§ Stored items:
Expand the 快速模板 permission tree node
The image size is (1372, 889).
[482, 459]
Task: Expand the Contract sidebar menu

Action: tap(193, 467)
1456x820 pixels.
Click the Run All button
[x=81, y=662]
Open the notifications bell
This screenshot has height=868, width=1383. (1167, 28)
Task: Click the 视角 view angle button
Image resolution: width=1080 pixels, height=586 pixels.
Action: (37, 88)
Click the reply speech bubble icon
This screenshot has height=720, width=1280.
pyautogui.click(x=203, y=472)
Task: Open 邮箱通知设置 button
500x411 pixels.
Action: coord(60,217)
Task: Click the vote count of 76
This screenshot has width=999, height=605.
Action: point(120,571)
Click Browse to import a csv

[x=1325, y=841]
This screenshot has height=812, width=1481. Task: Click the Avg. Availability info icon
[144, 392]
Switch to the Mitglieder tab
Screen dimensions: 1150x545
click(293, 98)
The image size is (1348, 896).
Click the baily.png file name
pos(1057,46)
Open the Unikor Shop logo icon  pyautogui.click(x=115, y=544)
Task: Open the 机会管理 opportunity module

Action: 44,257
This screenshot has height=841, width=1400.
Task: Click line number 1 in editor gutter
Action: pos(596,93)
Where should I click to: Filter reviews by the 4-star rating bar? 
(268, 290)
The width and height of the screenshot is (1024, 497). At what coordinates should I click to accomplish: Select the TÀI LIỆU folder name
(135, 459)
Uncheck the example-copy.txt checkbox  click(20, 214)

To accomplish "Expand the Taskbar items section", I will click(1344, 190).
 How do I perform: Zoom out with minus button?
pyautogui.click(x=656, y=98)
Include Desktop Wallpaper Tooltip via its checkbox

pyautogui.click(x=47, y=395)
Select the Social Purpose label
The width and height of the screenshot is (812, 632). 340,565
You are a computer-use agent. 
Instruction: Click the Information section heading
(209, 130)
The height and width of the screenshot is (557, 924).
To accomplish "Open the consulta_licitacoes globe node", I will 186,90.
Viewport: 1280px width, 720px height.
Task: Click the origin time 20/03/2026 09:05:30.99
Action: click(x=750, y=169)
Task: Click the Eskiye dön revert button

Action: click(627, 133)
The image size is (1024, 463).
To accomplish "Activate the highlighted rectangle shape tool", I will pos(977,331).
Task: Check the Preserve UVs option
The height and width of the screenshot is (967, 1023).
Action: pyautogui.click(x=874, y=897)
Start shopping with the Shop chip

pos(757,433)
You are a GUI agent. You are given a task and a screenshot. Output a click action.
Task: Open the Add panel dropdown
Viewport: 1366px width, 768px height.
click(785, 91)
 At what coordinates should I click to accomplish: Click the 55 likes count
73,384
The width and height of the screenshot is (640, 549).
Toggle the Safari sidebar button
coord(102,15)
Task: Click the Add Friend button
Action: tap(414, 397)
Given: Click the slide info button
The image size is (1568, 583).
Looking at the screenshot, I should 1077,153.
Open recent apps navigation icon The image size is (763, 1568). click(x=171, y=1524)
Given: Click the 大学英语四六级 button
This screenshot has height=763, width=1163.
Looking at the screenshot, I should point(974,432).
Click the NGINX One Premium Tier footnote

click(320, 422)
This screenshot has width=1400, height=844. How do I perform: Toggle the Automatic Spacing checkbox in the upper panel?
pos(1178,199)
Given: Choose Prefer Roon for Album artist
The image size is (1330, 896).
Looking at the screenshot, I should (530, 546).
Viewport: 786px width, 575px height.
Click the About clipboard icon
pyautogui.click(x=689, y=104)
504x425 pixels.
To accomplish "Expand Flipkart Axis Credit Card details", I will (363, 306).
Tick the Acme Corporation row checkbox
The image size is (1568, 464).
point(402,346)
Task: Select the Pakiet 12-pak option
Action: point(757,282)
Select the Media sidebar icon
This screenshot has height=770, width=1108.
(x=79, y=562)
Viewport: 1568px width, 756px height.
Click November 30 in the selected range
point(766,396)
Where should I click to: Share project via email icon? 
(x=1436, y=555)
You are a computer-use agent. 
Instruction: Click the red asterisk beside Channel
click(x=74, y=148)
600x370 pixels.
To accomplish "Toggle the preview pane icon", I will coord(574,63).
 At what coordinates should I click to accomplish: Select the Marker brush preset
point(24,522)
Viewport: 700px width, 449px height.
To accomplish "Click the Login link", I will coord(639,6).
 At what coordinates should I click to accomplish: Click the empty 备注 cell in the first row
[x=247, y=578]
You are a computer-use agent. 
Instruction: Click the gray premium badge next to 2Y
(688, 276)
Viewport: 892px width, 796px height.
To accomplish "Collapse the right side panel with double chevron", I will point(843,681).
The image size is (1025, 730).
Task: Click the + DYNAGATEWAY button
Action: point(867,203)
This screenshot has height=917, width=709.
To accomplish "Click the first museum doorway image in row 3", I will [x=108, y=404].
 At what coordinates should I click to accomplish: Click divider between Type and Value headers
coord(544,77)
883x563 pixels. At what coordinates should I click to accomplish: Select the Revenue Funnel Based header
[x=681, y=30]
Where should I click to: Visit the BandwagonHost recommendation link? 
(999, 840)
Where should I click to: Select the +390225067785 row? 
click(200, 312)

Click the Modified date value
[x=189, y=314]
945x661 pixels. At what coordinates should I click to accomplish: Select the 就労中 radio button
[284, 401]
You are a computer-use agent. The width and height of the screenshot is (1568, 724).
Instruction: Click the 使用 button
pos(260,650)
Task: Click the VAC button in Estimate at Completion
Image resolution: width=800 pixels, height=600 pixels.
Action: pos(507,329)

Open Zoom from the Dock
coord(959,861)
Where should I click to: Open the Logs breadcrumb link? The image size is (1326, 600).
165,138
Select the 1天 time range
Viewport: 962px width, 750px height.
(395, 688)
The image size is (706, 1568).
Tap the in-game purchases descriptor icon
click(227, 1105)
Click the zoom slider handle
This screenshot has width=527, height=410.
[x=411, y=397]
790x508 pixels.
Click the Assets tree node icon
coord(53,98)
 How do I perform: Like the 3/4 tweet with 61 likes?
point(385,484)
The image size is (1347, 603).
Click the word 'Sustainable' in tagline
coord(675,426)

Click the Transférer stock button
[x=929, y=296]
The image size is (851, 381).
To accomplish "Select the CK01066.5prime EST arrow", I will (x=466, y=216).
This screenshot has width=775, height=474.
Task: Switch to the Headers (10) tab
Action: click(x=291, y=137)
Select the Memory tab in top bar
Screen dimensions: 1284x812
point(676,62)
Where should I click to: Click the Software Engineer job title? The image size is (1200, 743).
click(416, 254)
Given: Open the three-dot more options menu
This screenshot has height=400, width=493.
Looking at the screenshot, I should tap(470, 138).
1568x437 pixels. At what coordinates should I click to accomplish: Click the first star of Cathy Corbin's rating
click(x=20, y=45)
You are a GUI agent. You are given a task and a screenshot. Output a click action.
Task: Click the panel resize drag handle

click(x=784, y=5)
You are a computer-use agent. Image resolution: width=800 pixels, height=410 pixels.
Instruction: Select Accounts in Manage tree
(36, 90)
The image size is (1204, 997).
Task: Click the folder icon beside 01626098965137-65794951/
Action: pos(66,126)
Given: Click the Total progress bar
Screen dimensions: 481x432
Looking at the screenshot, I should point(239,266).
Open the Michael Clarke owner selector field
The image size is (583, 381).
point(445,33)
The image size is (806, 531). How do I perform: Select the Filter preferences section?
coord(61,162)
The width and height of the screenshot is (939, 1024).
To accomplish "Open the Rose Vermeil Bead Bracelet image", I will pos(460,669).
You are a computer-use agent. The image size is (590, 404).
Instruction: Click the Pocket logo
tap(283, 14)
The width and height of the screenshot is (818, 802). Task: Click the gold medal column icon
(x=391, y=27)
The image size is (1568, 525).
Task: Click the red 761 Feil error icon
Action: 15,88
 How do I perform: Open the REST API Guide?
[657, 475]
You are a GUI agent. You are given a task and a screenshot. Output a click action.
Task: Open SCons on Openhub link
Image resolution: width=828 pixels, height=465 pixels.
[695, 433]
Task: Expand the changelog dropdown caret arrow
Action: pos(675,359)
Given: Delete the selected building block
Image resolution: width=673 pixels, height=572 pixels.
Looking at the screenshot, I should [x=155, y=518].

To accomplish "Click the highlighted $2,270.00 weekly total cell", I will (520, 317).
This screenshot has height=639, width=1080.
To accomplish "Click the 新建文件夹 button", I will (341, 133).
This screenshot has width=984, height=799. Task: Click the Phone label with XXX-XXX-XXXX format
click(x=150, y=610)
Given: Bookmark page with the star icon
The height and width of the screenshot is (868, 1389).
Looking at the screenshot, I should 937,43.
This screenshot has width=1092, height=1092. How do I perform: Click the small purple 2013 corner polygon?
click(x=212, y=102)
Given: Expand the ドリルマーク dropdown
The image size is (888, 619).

§ Exercise objective:
Exactly as they stand in the records above, print the lines from the one containing "This screenshot has width=984, height=799." through the final line, inclusive.

§ Result of this exercise:
This screenshot has width=984, height=799. Task: Click the Phone label with XXX-XXX-XXXX format
click(x=150, y=610)
Given: Bookmark page with the star icon
The height and width of the screenshot is (868, 1389).
Looking at the screenshot, I should 937,43.
This screenshot has width=1092, height=1092. How do I perform: Click the small purple 2013 corner polygon?
click(x=212, y=102)
Given: Expand the ドリルマーク dropdown
The image size is (888, 619).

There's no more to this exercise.